SJPII does not discount science, and neither has the Catholic Church. You will never find a document that doesn’t fully understand that the study of science can give human life many benefits, that God created science and uncovering those mysteries is to be encouraged. But science must be pursued in unity with spiritual guidance, “otherwise, such knowledge can have quite the opposite effect”. It becomes obvious when you look at what the world is doing to the body without guidance.

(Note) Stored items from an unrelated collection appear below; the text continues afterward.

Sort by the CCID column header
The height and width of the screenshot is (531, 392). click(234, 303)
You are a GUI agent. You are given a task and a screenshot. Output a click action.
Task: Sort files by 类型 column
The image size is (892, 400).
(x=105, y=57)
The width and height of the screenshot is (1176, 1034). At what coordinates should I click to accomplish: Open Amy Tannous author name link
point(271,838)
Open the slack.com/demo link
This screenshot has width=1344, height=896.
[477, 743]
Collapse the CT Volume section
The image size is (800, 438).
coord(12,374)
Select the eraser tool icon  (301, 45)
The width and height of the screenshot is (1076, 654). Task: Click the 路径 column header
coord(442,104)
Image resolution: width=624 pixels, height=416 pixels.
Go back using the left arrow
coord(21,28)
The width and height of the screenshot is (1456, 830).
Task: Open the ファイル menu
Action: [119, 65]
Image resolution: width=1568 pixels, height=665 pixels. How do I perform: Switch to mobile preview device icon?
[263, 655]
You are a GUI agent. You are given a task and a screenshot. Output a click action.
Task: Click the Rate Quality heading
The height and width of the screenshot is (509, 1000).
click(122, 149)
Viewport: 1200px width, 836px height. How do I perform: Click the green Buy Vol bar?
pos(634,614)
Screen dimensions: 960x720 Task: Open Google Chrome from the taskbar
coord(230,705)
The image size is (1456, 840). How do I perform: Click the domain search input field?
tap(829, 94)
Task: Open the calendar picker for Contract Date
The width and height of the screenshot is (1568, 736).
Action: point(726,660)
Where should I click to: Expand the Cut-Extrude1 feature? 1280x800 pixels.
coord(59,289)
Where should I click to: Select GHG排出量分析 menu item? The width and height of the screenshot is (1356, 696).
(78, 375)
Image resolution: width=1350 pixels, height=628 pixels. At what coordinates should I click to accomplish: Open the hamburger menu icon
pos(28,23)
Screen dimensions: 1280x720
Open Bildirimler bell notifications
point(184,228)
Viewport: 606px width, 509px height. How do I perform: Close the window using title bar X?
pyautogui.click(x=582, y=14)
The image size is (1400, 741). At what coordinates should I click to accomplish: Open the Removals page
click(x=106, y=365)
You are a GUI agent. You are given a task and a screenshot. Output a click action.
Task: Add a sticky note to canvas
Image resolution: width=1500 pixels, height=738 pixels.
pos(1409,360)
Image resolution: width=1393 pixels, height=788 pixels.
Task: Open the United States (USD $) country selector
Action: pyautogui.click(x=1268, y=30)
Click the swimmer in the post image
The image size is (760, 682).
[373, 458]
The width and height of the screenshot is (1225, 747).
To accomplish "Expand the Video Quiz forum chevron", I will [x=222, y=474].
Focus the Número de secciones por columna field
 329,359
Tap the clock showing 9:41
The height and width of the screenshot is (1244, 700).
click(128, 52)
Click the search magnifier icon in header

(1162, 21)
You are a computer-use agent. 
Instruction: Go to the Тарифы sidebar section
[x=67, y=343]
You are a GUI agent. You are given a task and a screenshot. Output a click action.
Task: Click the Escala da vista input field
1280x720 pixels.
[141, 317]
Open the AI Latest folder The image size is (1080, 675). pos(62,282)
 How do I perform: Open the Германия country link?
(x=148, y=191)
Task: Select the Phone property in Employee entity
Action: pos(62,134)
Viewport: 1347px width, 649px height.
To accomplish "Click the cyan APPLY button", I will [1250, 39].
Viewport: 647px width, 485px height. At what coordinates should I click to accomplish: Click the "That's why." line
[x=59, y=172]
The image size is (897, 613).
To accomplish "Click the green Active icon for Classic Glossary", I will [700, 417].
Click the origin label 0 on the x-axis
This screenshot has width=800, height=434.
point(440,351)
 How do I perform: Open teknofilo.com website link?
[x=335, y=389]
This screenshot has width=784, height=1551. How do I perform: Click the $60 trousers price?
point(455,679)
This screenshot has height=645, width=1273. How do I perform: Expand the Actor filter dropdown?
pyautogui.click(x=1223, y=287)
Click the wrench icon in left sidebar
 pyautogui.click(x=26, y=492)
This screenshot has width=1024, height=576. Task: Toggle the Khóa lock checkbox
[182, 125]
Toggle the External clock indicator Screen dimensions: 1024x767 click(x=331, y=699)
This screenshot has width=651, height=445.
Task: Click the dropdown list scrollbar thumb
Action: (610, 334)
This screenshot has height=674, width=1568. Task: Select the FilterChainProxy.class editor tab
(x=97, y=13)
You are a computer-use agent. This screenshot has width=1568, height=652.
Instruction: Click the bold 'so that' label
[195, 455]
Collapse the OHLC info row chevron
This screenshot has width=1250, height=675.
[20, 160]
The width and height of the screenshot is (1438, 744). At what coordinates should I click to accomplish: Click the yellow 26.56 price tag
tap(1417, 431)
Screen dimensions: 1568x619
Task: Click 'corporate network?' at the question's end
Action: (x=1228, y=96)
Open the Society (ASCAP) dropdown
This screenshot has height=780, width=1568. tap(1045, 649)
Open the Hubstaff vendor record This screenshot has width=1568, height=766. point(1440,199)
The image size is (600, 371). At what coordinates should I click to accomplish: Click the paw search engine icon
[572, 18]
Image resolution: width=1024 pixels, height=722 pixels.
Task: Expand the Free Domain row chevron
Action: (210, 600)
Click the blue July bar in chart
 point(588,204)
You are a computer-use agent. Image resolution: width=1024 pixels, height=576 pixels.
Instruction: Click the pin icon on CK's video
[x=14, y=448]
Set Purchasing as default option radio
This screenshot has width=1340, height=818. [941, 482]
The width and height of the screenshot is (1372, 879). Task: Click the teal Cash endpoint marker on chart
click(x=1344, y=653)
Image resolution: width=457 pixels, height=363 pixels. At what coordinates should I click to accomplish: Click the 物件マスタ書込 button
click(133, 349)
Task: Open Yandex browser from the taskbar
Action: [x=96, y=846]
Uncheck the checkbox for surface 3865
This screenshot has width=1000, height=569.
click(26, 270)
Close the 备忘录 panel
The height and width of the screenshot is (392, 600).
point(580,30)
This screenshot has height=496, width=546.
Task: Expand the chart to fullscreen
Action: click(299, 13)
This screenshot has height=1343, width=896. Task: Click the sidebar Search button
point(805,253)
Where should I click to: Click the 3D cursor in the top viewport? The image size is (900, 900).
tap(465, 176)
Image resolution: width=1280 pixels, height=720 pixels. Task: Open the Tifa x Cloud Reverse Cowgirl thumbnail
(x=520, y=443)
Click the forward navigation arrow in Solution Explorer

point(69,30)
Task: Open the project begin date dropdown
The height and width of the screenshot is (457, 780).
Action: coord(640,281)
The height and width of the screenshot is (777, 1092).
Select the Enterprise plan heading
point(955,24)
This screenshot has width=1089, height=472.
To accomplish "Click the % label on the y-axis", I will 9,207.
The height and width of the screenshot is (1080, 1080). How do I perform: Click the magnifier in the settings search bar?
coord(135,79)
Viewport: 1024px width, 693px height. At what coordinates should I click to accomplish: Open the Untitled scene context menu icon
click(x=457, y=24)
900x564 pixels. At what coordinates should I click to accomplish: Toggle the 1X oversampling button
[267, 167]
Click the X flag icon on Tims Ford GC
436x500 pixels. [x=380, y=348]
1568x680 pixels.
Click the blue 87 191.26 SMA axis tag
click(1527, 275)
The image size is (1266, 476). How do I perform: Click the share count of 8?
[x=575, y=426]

I wondered while reading this, was Vatican II (1962-1965) and Humane Vitae (1968) too late? Was the boulder already heading down the mountain too fast and too big to stop? What if we had those in the 1920’s, when Eugenics and contraception really started to bubble up? Humane Vitae came as a surprise too many because of what the world’s opinion was on contraception and life. The pendulum had already swung, and too many, Humane Vitae confirmed the Catholic Church as a stale and ancient religion living in the past and not able to survive in the modern world. (sound familiar) I do wonder if we will have a Humane Vitae on marriage and homosexuality in the next 5-10 years and whether, like Humane Vitae, many will expect a changing of Catholic teaching and be surprised when the Church sticks to its teaching and if people will ignore it as confirmation of a stale and ancient religion living in the past and not able to survive in the modern world. You wonder if that future Humane Vitae has not been written 10 years ago if things might not have been more affected.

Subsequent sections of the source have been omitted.